A Istanbul, des policiers ont mené des descentes dans des bars gays et une boîte de nuit considérée comme un refuge de la communauté LGBT+, selon des images de médias progouvernementaux. Un hammam pour hommes connu pour être un lieu de prostitution a également été visé.
L'association de défense des droits des LGBT+ Kaos GL a annoncé dans un communiqué que « plus de dix » de ses membres « ont été arrêtés à la suite de perquisitions policières à leur domicile ». « La police a également fouillé les bureaux de l'association », a-t-elle ajouté, affirmant être visée notamment par l'accusation du crime d' »obscénité ».

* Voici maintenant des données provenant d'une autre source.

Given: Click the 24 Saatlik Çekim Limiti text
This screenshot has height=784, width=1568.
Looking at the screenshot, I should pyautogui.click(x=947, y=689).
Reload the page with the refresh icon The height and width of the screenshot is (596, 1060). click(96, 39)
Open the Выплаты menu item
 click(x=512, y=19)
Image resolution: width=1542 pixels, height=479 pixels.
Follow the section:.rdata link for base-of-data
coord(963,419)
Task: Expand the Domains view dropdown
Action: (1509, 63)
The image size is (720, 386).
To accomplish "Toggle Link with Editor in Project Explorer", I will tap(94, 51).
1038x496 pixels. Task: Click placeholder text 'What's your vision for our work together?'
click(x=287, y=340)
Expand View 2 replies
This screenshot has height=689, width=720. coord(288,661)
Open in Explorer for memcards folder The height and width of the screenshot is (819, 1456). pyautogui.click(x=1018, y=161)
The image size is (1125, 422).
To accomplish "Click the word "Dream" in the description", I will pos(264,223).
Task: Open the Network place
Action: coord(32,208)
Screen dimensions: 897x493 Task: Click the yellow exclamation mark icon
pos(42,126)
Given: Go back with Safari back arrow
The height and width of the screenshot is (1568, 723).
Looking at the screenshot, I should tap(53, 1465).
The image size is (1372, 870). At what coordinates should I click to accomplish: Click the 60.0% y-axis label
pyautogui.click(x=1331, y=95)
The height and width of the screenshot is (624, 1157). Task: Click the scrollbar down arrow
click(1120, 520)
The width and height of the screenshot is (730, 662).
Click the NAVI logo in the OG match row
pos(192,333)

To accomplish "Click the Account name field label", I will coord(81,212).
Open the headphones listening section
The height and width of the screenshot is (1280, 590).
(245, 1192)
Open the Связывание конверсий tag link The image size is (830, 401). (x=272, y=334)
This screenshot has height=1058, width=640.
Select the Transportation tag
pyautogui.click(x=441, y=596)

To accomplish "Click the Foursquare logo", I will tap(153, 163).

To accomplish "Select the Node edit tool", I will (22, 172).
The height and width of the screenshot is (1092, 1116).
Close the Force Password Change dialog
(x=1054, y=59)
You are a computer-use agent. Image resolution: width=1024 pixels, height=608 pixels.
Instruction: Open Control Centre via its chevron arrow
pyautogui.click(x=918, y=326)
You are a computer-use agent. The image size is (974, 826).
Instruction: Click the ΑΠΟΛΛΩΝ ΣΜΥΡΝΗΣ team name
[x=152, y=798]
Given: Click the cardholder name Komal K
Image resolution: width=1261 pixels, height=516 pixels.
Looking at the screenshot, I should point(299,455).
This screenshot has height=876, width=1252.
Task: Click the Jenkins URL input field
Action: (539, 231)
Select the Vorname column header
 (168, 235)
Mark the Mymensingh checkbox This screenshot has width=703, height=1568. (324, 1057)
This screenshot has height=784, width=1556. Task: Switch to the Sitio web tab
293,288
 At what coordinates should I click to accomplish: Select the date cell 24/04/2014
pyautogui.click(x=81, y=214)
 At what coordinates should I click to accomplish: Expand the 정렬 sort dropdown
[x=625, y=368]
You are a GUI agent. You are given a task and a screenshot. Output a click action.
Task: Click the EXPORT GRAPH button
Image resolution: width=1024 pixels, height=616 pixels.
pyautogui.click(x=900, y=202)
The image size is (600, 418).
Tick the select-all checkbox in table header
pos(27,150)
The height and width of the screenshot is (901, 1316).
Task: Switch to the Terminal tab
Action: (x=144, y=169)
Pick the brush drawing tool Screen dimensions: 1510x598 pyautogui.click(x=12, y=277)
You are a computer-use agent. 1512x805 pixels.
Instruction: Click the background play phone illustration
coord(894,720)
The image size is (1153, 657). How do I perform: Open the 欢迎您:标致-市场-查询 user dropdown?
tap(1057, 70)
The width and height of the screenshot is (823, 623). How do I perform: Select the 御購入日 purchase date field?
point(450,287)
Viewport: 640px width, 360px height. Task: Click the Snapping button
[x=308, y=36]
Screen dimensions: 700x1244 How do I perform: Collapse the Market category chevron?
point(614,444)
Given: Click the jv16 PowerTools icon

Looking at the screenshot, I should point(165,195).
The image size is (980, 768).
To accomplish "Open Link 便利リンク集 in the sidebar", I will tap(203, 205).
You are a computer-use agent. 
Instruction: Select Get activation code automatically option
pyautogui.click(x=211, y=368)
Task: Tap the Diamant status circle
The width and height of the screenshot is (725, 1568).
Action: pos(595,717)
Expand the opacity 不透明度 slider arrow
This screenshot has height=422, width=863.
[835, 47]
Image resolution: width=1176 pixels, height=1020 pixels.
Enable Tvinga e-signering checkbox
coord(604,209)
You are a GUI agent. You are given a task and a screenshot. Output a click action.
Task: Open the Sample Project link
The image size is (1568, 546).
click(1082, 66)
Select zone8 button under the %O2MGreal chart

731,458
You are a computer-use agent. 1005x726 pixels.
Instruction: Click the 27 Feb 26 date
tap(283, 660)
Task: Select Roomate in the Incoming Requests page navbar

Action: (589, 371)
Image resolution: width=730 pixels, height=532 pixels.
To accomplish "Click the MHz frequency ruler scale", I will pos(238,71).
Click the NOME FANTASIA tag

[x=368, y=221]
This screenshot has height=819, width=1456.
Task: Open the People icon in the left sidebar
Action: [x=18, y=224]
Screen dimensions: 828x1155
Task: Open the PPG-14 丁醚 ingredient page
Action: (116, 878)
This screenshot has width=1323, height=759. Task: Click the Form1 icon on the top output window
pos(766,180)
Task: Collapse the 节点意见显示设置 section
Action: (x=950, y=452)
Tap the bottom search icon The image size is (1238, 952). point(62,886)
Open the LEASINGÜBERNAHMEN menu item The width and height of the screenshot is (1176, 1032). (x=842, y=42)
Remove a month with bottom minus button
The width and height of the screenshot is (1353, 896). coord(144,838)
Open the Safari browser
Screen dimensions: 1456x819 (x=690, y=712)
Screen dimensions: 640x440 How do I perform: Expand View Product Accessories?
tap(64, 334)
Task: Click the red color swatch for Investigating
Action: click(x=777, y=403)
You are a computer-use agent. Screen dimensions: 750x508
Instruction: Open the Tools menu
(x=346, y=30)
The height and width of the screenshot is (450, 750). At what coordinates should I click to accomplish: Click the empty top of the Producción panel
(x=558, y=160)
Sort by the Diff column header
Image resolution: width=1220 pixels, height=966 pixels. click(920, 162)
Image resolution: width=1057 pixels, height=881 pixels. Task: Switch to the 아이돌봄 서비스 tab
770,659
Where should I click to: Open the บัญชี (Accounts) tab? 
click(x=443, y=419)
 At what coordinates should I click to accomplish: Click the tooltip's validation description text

Le compte X de Kaos GL ainsi que ceux d'une quinzaine d'autres organisations et militants LGBT+ avaient déjà été bloqués samedi en Turquie sur demande des autorités.
L'homosexualité n'est pas réprimée pénalement en Turquie, mais l'homophobie y est largement répandue jusqu'au sommet de l'Etat, le président Erdogan qualifiant régulièrement les LGBT+ de « pervers » responsables du déclin de la natalité.
« L'existence ne peut être interdite ni entravée. Les droits LGBTI+ sont des droits humains ! », a réagi sur X dimanche la députée du parti de gauche prokurde DEM d'Istanbul Özgul Saki.